Personal Computing

Compaq Redefines High End

By Peter H. Lewis
The New York Times

Houston -- November 6, 1989 -- The Compaq Computer Corporation today introduced two new products that redefine the high end of personal computer performance and are likely to change the landscape of office computing in the 1990's.

Compaq unveiled the Deskpro 486/25, a $14,000 to $20,000 desktop personal computer that operates standard software as much as three times faster than the quickest PC's in use today.

The 486/25 comes with a high-speed 120-megabyte disk drive and four megabytes of random access memory (RAM). The RAM is expandable to 100 megabytes for very specialized needs.

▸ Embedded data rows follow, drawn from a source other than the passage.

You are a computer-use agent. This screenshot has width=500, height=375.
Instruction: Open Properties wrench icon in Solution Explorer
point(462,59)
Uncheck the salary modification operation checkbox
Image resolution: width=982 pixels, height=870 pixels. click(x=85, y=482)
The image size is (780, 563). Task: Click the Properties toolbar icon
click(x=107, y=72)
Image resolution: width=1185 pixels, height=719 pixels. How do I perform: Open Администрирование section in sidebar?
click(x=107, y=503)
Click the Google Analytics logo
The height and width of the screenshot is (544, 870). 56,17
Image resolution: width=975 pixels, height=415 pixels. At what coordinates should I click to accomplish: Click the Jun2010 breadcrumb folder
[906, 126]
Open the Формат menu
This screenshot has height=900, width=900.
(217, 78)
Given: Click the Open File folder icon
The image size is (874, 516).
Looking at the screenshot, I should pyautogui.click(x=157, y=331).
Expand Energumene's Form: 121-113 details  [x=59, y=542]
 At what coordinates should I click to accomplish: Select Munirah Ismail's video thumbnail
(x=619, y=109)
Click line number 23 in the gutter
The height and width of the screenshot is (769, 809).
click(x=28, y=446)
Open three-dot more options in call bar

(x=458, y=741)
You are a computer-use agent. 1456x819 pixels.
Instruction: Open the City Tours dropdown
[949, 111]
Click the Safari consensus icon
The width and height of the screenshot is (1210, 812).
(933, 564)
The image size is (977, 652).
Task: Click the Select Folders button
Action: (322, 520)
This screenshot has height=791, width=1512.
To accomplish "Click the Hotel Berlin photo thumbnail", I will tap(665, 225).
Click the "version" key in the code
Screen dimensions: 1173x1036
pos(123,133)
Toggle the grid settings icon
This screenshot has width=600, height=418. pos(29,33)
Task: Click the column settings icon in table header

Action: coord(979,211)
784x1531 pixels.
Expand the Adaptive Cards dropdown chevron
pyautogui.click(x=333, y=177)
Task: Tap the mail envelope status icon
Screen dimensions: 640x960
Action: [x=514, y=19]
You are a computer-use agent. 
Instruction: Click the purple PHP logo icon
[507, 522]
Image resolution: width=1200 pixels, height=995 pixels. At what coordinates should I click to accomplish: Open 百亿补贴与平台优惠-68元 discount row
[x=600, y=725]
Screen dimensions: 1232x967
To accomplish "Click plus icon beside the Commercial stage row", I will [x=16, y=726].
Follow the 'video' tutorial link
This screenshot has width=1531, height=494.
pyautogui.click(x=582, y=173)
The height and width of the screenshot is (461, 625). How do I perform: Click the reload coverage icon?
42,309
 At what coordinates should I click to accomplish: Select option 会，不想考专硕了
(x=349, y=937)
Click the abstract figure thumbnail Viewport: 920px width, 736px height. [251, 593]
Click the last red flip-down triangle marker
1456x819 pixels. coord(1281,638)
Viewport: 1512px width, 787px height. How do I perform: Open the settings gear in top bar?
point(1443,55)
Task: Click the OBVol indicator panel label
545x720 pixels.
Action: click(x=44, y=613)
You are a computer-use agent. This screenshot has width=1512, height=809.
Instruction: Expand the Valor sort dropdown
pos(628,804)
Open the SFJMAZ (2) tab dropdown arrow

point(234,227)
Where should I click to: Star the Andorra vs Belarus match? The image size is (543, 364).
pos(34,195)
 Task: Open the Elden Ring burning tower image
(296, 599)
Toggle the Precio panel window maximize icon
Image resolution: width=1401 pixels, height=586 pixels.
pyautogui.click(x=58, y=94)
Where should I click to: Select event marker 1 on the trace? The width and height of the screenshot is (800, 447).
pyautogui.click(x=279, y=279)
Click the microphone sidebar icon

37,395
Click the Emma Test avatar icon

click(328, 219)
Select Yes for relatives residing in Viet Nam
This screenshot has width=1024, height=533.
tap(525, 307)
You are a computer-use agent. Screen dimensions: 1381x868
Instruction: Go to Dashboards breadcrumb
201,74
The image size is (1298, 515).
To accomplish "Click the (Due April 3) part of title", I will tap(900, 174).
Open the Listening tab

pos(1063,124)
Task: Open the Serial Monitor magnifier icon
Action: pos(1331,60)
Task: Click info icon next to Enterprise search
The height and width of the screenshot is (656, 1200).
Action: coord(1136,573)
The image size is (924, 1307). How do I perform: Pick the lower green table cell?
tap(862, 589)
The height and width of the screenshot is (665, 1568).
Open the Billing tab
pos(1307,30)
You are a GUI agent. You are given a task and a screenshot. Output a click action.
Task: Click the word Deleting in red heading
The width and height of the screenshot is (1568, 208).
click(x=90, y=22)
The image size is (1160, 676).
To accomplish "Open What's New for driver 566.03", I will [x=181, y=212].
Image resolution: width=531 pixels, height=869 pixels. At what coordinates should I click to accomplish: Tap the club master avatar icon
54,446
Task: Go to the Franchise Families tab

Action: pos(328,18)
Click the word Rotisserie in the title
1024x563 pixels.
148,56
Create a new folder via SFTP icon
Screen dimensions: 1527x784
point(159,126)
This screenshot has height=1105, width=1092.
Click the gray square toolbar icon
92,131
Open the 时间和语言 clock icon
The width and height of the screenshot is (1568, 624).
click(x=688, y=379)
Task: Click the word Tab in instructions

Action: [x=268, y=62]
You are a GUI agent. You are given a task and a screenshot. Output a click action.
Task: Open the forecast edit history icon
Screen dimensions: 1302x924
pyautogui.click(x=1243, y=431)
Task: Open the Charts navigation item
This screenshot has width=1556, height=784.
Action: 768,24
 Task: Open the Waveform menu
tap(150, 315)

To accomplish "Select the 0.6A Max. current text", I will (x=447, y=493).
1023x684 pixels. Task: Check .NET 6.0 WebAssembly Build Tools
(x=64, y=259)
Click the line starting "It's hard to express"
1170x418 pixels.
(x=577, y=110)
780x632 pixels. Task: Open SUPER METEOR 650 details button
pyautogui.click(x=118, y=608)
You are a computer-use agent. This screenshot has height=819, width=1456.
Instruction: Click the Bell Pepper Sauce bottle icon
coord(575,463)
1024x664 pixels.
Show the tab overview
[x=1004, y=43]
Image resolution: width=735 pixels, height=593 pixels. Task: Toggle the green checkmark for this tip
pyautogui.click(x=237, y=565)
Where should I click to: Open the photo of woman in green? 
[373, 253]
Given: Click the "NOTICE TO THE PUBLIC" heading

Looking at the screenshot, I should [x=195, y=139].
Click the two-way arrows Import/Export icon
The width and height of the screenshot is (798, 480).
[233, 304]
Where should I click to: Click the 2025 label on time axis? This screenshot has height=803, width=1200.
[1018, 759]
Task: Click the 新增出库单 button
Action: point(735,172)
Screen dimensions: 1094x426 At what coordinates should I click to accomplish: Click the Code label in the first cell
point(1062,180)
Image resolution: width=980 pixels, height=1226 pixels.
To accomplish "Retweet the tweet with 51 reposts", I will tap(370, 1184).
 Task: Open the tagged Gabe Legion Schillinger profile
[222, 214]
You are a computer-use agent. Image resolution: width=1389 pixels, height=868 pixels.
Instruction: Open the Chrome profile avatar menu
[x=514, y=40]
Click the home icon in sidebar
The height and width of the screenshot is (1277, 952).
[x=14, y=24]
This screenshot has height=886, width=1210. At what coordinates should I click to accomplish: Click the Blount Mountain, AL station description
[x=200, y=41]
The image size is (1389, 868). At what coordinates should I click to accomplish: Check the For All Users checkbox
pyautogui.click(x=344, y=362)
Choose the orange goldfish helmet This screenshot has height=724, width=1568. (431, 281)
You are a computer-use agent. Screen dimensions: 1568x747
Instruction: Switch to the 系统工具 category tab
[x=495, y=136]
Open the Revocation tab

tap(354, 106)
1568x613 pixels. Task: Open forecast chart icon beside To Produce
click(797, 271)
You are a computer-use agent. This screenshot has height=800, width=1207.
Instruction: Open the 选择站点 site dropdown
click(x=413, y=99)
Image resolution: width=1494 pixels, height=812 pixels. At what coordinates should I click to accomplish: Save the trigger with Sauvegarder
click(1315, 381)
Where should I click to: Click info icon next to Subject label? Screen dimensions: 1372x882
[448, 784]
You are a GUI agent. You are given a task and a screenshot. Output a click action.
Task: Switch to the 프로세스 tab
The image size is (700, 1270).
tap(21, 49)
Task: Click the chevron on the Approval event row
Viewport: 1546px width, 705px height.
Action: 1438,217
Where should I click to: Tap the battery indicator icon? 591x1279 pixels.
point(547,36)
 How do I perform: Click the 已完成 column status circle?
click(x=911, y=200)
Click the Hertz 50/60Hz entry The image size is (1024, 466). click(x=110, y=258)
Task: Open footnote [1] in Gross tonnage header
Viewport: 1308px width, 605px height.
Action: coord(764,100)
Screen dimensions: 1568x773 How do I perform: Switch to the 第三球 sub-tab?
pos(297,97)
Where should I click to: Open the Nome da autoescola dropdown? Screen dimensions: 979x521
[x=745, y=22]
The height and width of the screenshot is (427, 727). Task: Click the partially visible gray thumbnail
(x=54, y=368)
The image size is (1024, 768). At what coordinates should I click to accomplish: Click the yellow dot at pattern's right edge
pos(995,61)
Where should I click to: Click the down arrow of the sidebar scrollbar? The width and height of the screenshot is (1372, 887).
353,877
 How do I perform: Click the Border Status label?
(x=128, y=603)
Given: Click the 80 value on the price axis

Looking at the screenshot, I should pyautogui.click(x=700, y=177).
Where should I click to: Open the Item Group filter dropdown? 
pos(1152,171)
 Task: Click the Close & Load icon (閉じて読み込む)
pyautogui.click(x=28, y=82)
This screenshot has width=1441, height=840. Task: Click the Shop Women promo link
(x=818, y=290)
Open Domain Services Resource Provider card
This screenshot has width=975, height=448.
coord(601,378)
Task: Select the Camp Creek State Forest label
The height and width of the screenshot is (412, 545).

But the real star of the announcement was the Systempro, a floor-standing tower design that makes today's conventional minicomputers look like dinosaurs. Minicomputers are mid-range systems that are used to run small companies or large corporate departments. They typically cost $75,000 to $200,000 and use the Unix operating system.

The Systempro was much anticipated for its use of a new type of internal data communications structure called Extended Industry Standard Architecture. But the feature was overshadowed by other parts of the new machine.

The Systempro, at $16,000 to $25,000, costs significantly less than the minis while outperforming them by a wide margin. Analysts in the audience could be heard whispering ''awesome'' and ''poor I.B.M.''

The Systempro can use more than one microprocessor at once, a feat called multiprocessing. It can use two fast Intel 80386 chips, two fast Intel 486's, or a combination. In addition, it has a new system for data storage that previously has been found only on mainframes and supercomputers.

Rather than use one disk drive to store vast amounts of data, the Compaq uses multiple synchronized disks in an array, with up to 1.6 billion characters (1.6 gigabytes) stored internally. Information moves as much as four times faster through this system than through nonarrayed systems.

Also, the use of multiple disk drives allows some drives to be used to back up others, which leads to much greater data security.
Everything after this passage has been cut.